First of all, and most importantly, Yodel had seriously violated one of two main responsibilities she has to the RepairCo, which is a duty of loyalty. The facts in the case plainly indicate that Yodel was a key person in RepairCo operation. Yodel had broad authority to manage and conduct the business of the machine shop, especially in sale activities. As a manager, Yodel is charged with a duty of loyalty that prohibits her from operating a business that will compete with the employer or usurp any business opportunities that the employer might be interested in exploring. Applying this law to the facts of this case yields the following analysis: Yodel had operated her own business that not only compete with RepairCo (dealing RepairCo’s orders with other machine shops), but also usurp RepairCo’s business opportunities. It became even severer as Yodel intended not to inform and discuss those orders to the company, that means she had done her job unfaithfully. In other words, Yodel did deprive RepairCo of acquiring orders for parts or repair work. Her unethical deeds can be considered as defrauding both RepairCo and its clients.
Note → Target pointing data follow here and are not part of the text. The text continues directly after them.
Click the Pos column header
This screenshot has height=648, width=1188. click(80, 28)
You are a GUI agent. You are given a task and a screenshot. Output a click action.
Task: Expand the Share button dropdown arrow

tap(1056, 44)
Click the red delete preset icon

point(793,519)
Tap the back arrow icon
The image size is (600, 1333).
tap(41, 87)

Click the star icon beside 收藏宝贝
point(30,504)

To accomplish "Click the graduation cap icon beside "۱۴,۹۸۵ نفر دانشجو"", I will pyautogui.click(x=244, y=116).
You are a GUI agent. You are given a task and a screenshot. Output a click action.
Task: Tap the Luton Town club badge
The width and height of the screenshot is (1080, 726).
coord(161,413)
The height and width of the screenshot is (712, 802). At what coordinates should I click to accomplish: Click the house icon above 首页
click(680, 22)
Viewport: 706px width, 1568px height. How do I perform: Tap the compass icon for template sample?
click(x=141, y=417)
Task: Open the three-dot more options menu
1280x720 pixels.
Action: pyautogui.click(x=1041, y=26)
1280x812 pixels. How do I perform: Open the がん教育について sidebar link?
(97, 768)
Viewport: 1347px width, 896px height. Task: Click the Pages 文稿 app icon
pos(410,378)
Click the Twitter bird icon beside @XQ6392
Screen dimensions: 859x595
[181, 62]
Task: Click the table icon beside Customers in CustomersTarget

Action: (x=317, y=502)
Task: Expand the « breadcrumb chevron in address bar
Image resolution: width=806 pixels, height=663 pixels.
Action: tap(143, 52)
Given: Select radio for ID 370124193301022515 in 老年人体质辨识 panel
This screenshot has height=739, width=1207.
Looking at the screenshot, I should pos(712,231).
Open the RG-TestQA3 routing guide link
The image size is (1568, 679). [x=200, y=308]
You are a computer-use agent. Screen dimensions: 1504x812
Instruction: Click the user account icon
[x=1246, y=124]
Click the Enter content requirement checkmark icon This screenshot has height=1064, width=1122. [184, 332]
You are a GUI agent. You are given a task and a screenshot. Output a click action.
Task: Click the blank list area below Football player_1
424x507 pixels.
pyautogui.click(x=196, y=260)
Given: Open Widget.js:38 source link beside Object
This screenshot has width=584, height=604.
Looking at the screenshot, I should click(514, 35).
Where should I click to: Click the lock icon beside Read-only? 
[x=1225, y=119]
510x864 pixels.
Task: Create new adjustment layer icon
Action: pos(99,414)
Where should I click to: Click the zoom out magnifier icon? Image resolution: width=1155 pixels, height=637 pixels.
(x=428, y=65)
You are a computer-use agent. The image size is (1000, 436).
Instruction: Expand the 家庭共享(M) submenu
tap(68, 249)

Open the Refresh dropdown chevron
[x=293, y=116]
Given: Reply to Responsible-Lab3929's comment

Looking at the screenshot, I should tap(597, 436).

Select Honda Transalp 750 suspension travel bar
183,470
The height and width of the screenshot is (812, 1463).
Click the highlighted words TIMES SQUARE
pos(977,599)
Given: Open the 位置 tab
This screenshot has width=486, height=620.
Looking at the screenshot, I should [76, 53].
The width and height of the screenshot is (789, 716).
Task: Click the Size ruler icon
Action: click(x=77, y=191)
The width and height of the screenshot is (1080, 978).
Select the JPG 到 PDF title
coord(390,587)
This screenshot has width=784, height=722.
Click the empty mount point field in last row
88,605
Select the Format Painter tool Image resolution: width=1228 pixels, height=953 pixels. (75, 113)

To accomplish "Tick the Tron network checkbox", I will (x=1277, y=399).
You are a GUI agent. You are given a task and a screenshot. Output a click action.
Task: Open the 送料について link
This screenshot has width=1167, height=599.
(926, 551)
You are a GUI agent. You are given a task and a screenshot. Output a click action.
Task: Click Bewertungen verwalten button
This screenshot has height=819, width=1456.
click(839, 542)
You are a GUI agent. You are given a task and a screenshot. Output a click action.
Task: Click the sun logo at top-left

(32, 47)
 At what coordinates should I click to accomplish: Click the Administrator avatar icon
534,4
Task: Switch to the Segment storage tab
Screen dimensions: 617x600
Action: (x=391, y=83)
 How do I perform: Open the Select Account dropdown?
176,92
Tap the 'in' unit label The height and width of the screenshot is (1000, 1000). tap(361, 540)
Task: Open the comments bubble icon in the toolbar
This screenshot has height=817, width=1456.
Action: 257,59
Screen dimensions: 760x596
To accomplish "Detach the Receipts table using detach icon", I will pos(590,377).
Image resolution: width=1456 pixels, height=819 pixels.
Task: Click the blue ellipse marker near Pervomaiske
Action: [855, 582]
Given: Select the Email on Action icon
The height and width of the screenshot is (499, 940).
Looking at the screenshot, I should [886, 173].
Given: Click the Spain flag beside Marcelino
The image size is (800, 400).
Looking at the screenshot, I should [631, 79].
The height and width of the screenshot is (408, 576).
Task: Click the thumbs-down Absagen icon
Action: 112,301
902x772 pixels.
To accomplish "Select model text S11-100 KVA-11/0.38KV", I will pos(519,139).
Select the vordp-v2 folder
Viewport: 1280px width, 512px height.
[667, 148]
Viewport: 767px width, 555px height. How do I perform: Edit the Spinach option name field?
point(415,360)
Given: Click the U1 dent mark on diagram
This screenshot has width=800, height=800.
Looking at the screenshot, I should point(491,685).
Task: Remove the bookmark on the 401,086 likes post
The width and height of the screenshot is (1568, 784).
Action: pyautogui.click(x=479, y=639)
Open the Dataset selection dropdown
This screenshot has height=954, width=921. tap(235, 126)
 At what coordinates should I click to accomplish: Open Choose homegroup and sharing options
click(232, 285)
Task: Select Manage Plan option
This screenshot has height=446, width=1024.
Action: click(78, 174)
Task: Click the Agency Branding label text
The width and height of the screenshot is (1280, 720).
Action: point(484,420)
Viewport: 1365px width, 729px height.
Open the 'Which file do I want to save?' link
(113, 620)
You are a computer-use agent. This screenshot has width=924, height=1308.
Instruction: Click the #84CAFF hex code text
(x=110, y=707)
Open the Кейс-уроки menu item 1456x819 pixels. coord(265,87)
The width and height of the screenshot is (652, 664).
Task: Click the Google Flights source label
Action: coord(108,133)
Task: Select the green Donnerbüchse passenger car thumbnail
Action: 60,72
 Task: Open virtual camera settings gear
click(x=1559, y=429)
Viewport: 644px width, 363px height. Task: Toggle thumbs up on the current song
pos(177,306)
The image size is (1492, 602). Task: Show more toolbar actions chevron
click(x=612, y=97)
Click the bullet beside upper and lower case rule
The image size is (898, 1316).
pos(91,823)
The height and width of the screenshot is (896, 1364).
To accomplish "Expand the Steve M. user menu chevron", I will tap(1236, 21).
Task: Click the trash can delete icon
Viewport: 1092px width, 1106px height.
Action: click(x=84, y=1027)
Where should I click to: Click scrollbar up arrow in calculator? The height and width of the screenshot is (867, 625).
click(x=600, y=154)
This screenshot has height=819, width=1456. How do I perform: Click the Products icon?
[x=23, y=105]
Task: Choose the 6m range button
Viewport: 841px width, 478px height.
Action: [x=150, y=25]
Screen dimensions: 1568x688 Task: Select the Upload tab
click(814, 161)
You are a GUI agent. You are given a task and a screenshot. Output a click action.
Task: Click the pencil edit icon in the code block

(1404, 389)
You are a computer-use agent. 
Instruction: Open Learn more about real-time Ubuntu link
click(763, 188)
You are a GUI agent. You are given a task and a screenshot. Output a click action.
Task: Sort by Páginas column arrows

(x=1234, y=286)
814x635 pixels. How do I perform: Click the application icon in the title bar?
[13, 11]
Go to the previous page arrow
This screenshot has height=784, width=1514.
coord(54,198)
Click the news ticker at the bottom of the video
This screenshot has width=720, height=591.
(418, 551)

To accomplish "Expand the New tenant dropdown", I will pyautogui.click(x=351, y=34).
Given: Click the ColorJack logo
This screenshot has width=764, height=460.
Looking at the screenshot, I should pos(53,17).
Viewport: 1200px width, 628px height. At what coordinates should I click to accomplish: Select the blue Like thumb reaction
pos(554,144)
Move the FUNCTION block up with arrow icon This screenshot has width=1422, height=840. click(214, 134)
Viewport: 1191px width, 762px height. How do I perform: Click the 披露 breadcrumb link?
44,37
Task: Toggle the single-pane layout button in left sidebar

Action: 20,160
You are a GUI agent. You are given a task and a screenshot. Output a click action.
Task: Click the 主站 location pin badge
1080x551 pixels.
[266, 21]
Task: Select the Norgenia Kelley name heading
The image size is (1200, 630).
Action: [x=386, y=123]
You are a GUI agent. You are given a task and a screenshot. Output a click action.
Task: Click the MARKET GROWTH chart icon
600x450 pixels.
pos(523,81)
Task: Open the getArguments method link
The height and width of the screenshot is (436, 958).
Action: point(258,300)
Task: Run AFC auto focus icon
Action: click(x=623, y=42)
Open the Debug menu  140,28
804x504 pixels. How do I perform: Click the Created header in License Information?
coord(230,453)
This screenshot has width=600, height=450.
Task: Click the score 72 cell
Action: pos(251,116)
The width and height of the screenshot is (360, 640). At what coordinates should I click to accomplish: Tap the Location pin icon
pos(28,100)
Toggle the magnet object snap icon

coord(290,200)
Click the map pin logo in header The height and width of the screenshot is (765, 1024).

The second potential issue is hypothetical to some extent. It relates to the law of trade secret which is designed to protect a company’s business secrets. The inference might be that once receiving orders for parts of the RepairCo machine shop, instead of forwarding those customer lists to the shop Yodel had secretly sent them to another machine shops. Still there was not enough fact showing whether the customer list is identified as a RepairCo trade secret. There is also the lack of details in Yodel’s performance of her wrongdoings. So that it would be hard to make an evident claim under the trade secret infringement. We can just learn that Yodel illegally disclosed customer orders and key purchase contracts to RepairCo’s competitors.
The third issues is about her so-called agency – manufacture consulting and broker service. Again, we do not have adequate fact on hands to affirm that Yodel did violate the law of agency. One assumption withdrawn from given facts was that Yodel call herself a RepairCo’s agent specialized in consulting, brokering orders for parts of the sort manufactured by RepairCo. On that assumption, the legal issue could be a lack of manifestation by RepairCo that Yodel will act for the company; and lack of understanding between the parties. Apply that rules, Yodel’s agent is unauthorized. Even if she was eligible to launch the business, she cannot benefit from self-dealing, usurping RepairCo’s opportunities, and making secret profit.
2) Yodel might be able to defend herself on the flowing grounds:
In regard with her breach of a duty of loyalty, Yodel might state that she did it based on her good faith, or a fiduciary duty. Yodel believed that there were some kind of business offer that could not be done by Yodel or lack of suitable equipment, or she thought that RepairCo could not make it at a competitive price. Thereby she would probably argue that she acted on the company interest. One of her advantage is Yodel was particularly specialized in her field and knowledgeable about company capability. Making the most of that point, her judgment not to giving RepairCo unsuitable orders might be feasible in terms of financial analysis.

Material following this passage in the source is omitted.